Which reminds me, i really miss morning sex too.
 
Which reminds me, i really miss morning sex too.

Oh my god, me too. I remember waking up next to him and thinking, in this order, "He is so handsome...holy crap he's really here...okay, I really, really wanna fuck."

I think I may have scared him a couple times because when that was in my head, I wanted nothing else obviously. Annnnd I wouldn't leave him alone. :eek:
 
Thanks guys :)

Mr and I are going to have some difficulties getting together for the forseeable future so I'm looking for ways to keep the connection. Not that it won't already be there, but I think I'll need to feel like I'm *doing something*

Or something, it's hard to describe. :)

So I'm feeling out different ideas.
 
Oh my god, me too. I remember waking up next to him and thinking, in this order, "He is so handsome...holy crap he's really here...okay, I really, really wanna fuck."

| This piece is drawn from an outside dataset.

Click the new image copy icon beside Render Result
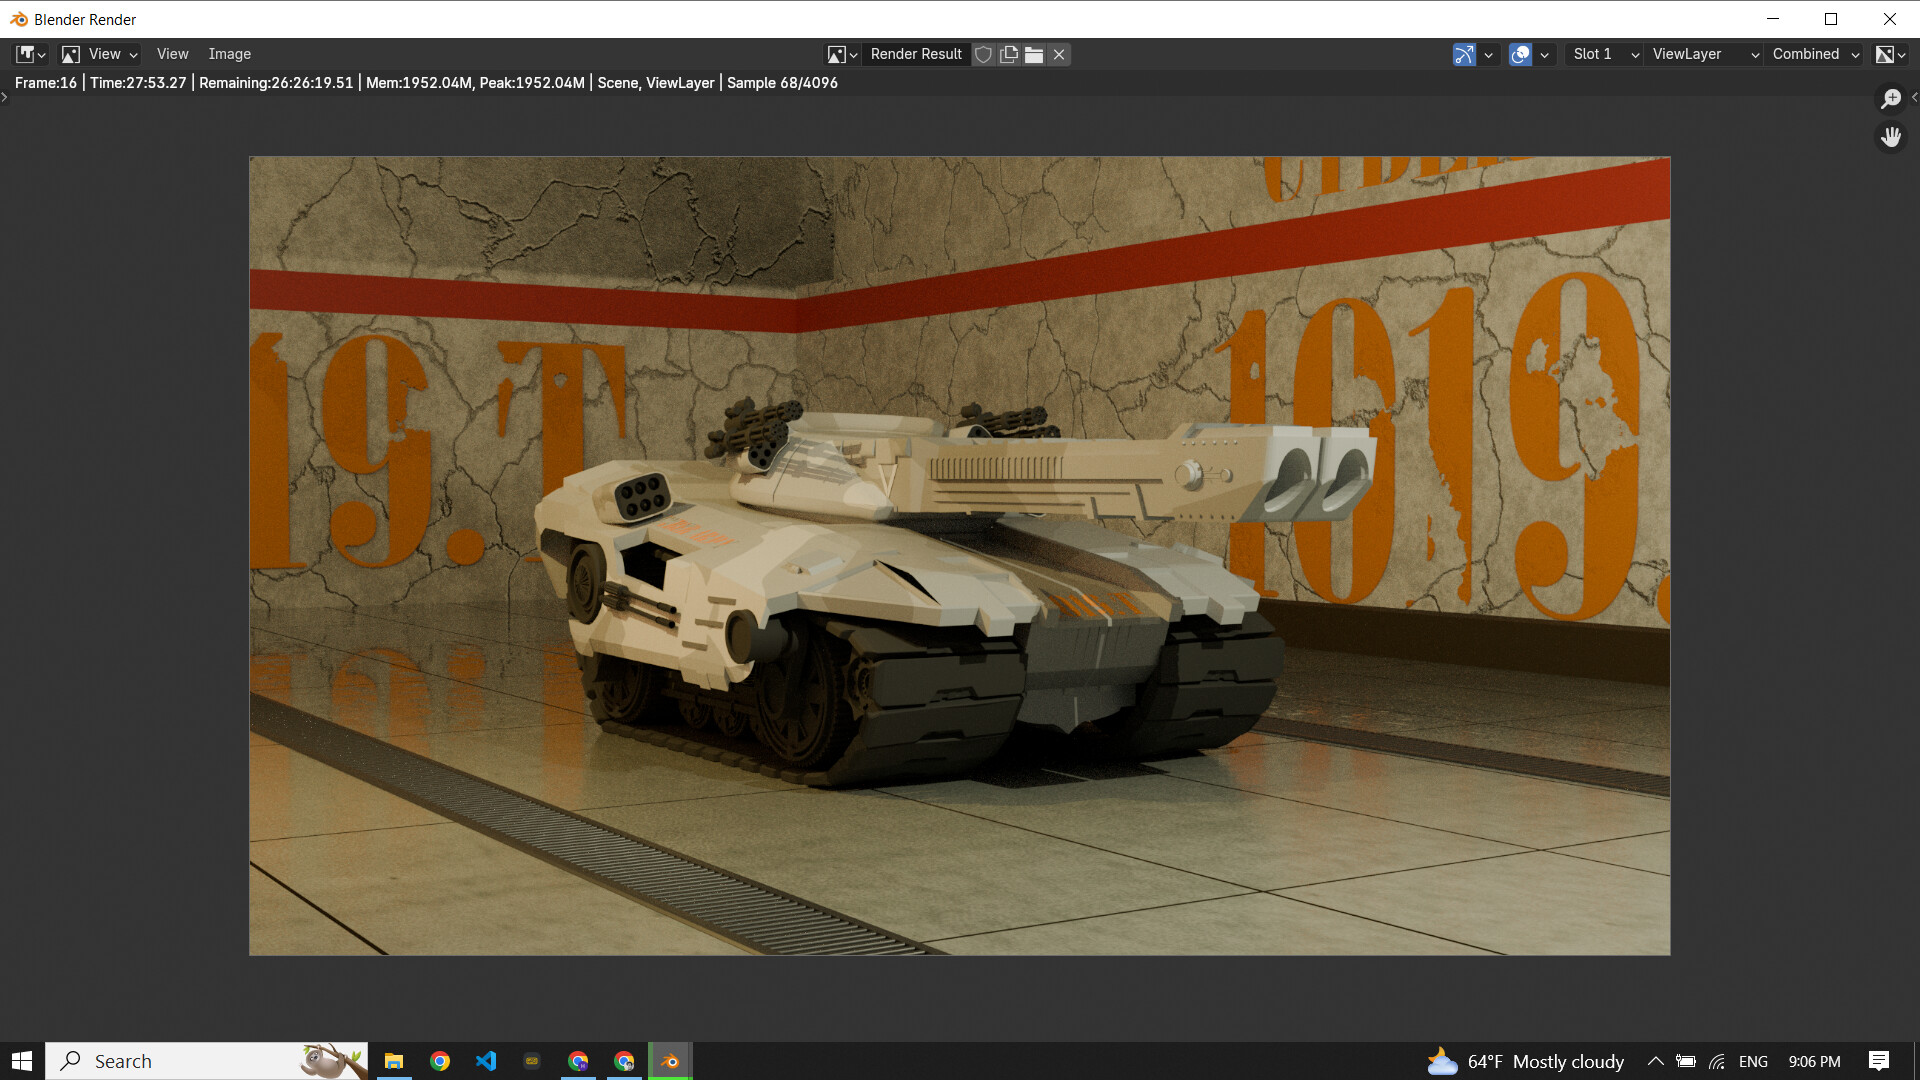 (x=1009, y=54)
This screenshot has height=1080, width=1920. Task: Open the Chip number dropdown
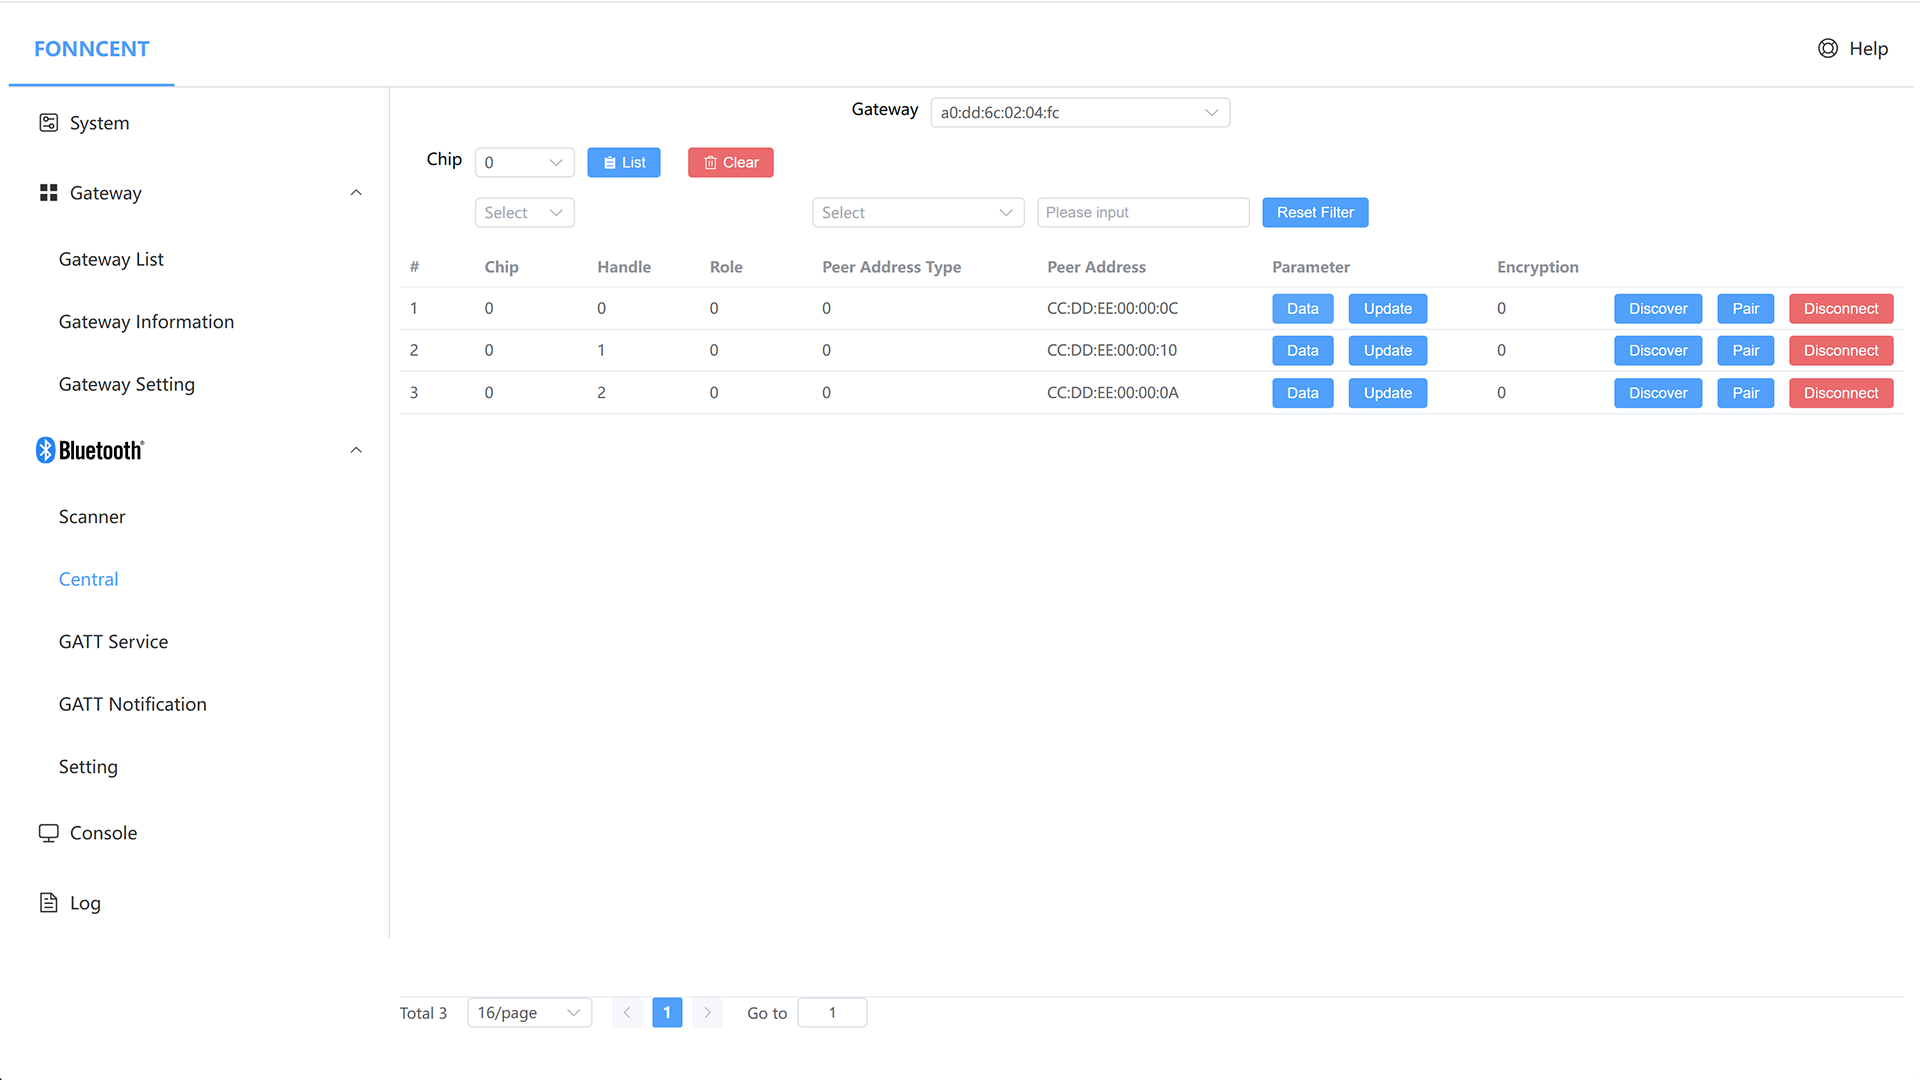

I think I may have scared him a couple times because when that was in my head, I wanted nothing else obviously. Annnnd I wouldn't leave him alone. :eek:

*giggles* Once I was sure he wasn't going to be too upset about me starting to stir I would curl up next to him and run my hands along his chest. He'd roll over so I could fit under his arm. After I was all comfy under his arm, my hand drifting down his stomach, he would ask, very unassumingly, "fancy a shag?"

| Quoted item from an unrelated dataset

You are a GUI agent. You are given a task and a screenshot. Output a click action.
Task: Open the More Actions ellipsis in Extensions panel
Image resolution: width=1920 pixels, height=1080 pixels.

*giggles* I get all squirmy remembering it. :eek:
 
I have some happy news!!
after our date last month was sadly cancelled, we are meeting later this month, in fact in just 2 weeks!
I am soo happy to be seeing Sir, I really miss him, although we txt and msn pretty much every day, there is nothing like the real thing!!
Even better he is going to be in town for a couple of days :D so we will be able to spend some time together and enjoy ourselves and to have the opportunity for the rarest of treats, an overnight spent together!!
 
I think I may have scared him a couple times because when that was in my head, I wanted nothing else obviously. Annnnd I wouldn't leave him alone. :eek:

You didn't scare me, you just got in the way while I was trying to watch tv. :p
 
Thanks guys :)

Mr and I are going to have some difficulties getting together for the forseeable future so I'm looking for ways to keep the connection. Not that it won't already be there, but I think I'll need to feel like I'm *doing something*

Or something, it's hard to describe. :)

So I'm feeling out different ideas.

I know exactly how that feels.

Late last winter I think, I was feeling the same thing because it had been MONTHS since I saw S. So I went to the art store and bought a pack of small red envelopes (very small... slightly smaller than index card size), and mailed him a tiny piece of art every week.

Or maybe go on the hunt for the most hideous postcards you can find, and mail one to him every once and a while? (You'd be surprised how many godawful ones there are in tchotchke souvenir shops.)